If you want long-term progress in school and afterwards, Professor Pascal says, the most important aspects of early learning are to do with socialisation, motivation, and building children's self-esteem, self-confidence and aspirations - the so-called super-skills of learning.

"Nursery education should be rigorous and well planned. But it must be positive for the children, they must be able to take control of their own learning and take pleasure in it. It certainly should not be simply about a narrow set of targets. That is more likely to be counter-productive than produce the flexible, responsible, creative life-long learners the country needs."

THE REQUIRED STANDARDS

BELOW ARE the basic standards that the Qualifications and Curriculum Authority would like most schoolchildren to be able to achieve by the end of school reception year.

READING

Hear and say initial and final sounds in words, and short vowel sounds within words.

Link letters and sounds, naming and sounding all letters of the alphabet.
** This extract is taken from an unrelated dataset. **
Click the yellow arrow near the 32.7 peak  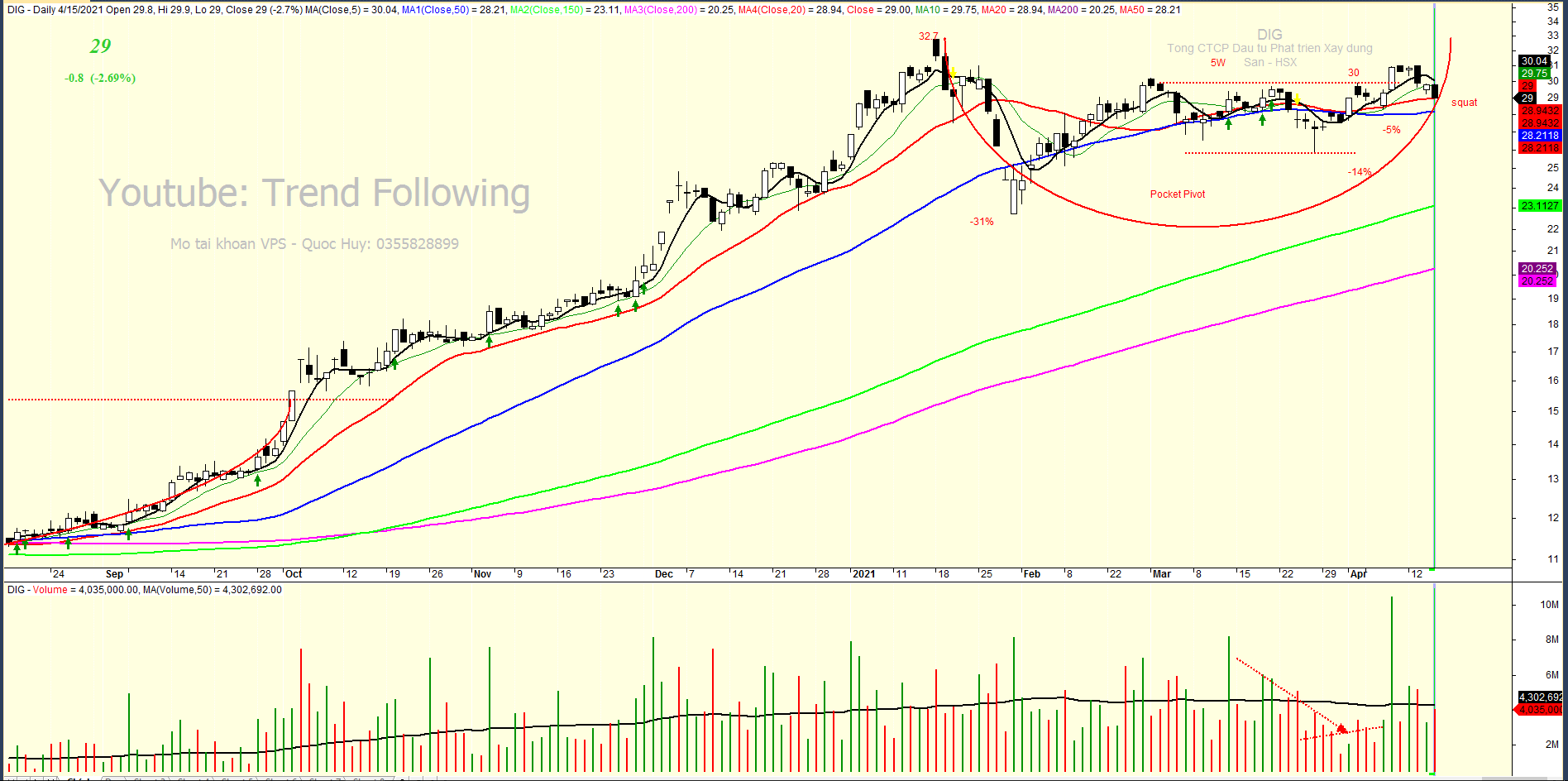click(x=953, y=73)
Read a range of familiar and common words, and simple sentences, independently without any prompting.

Show an understanding of the principal elements of stories, such as main character, sequence of events, openings, and how information can be found in non-fiction texts.

WRITING

Hold a pencil correctly, and form recognisable letters, most of hich will be correctly formed and recognisable.
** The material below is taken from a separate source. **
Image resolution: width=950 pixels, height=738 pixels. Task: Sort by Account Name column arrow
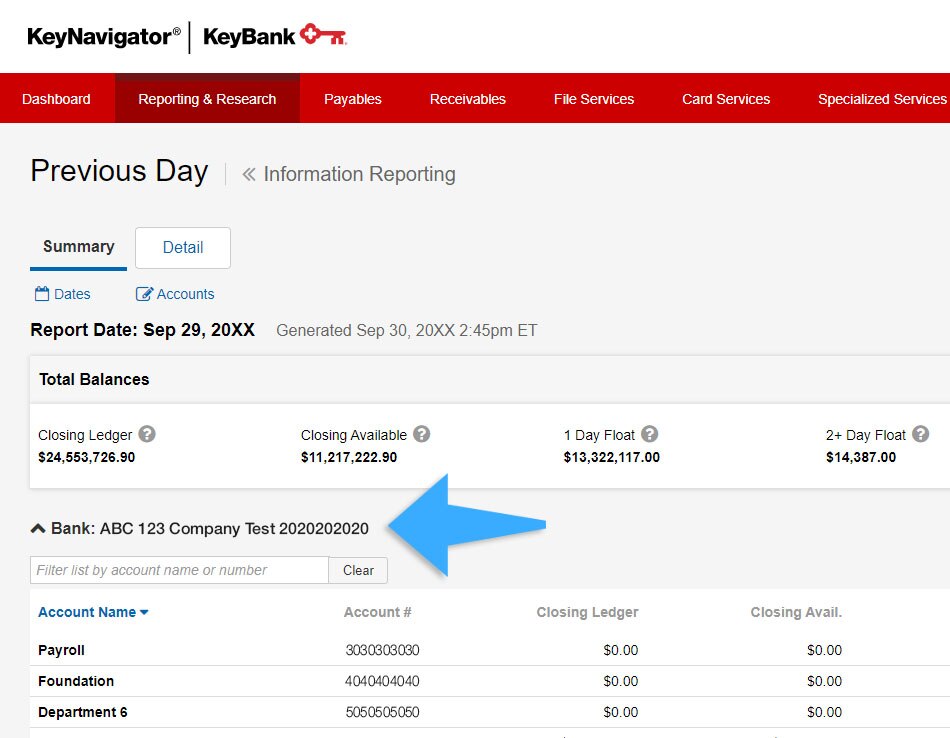point(144,613)
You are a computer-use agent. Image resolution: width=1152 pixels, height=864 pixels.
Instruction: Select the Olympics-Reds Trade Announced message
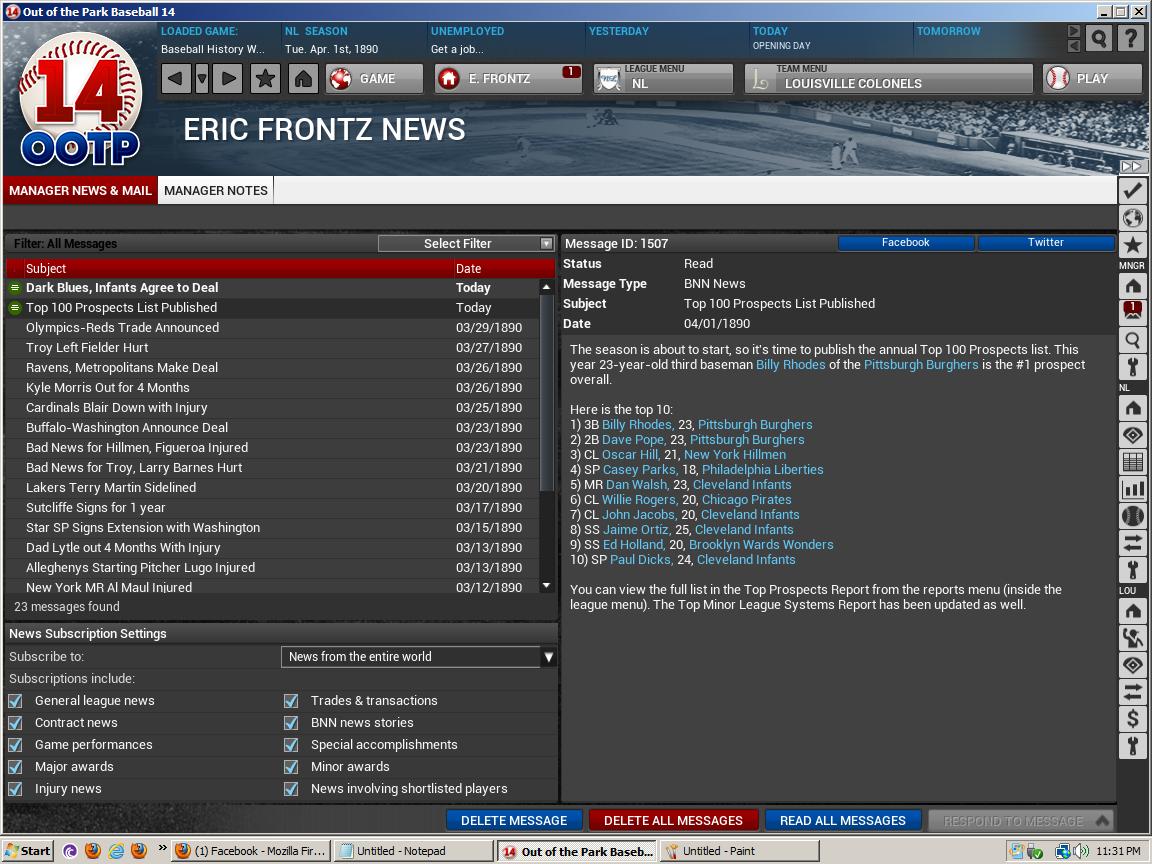point(122,328)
Write simple regular words, and make phonetically plausible attempts at more complex words on the page.

Write their own names and labels, and form sentences, sometimes using punctuation.

Attempt writing for various purposes, using features of different forms such as lists, stories and instructions.

MATHEMATICS

Count reliably, up to the number of 10, everyday objects.
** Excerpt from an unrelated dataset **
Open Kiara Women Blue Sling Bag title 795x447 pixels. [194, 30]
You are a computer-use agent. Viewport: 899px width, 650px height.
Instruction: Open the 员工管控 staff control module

Recognise the numerals 1 to 9.

Use language such as "more" or "less", "greater" or "smaller", "heavier" or "lighter", to compare two numbers or quantities.

In practical activities and discussion, begin to use the vocabulary involved in adding and subtracting.

nFind one more or one less than a number from one to 10.

UNDER-FIVES AROUND THE WORLD

FRANCE Almost 100 per cent of French three- to five-year-olds attend the ecoles maternelles which offer a largely academic preparation for primary school at six. Classes are relatively large and teachers enjoy the same training and civil service status as other French teachers.

USA Pre-school provision in the USA is fragmented and varies in quality. The best known approach is the "high-scope" programme for deprived children, which encourages them to "plan, do and review" their own activities. This has been shown to have long-term educational and social benefits.

JAPAN Provision is divided between private, part-time yochien which prepare three- to six-year-olds academically for primary school, and government- subsidised full-day hoiku-en for families "in need" which offer a wider range of experiences. Ninety per cent of Japanese children attend pre-school but children from less affluent families perform better in school if they attend the hoiku-en and gain little benefit from the academic pre- school yochien.

HUNGARY Pre-school children follow a highly structured programme emphasising attention, listening and memory skills, group behaviour, the understanding of concepts of size and shape, and phonological awareness. The programme is taught entirely orally, using music where appropriate.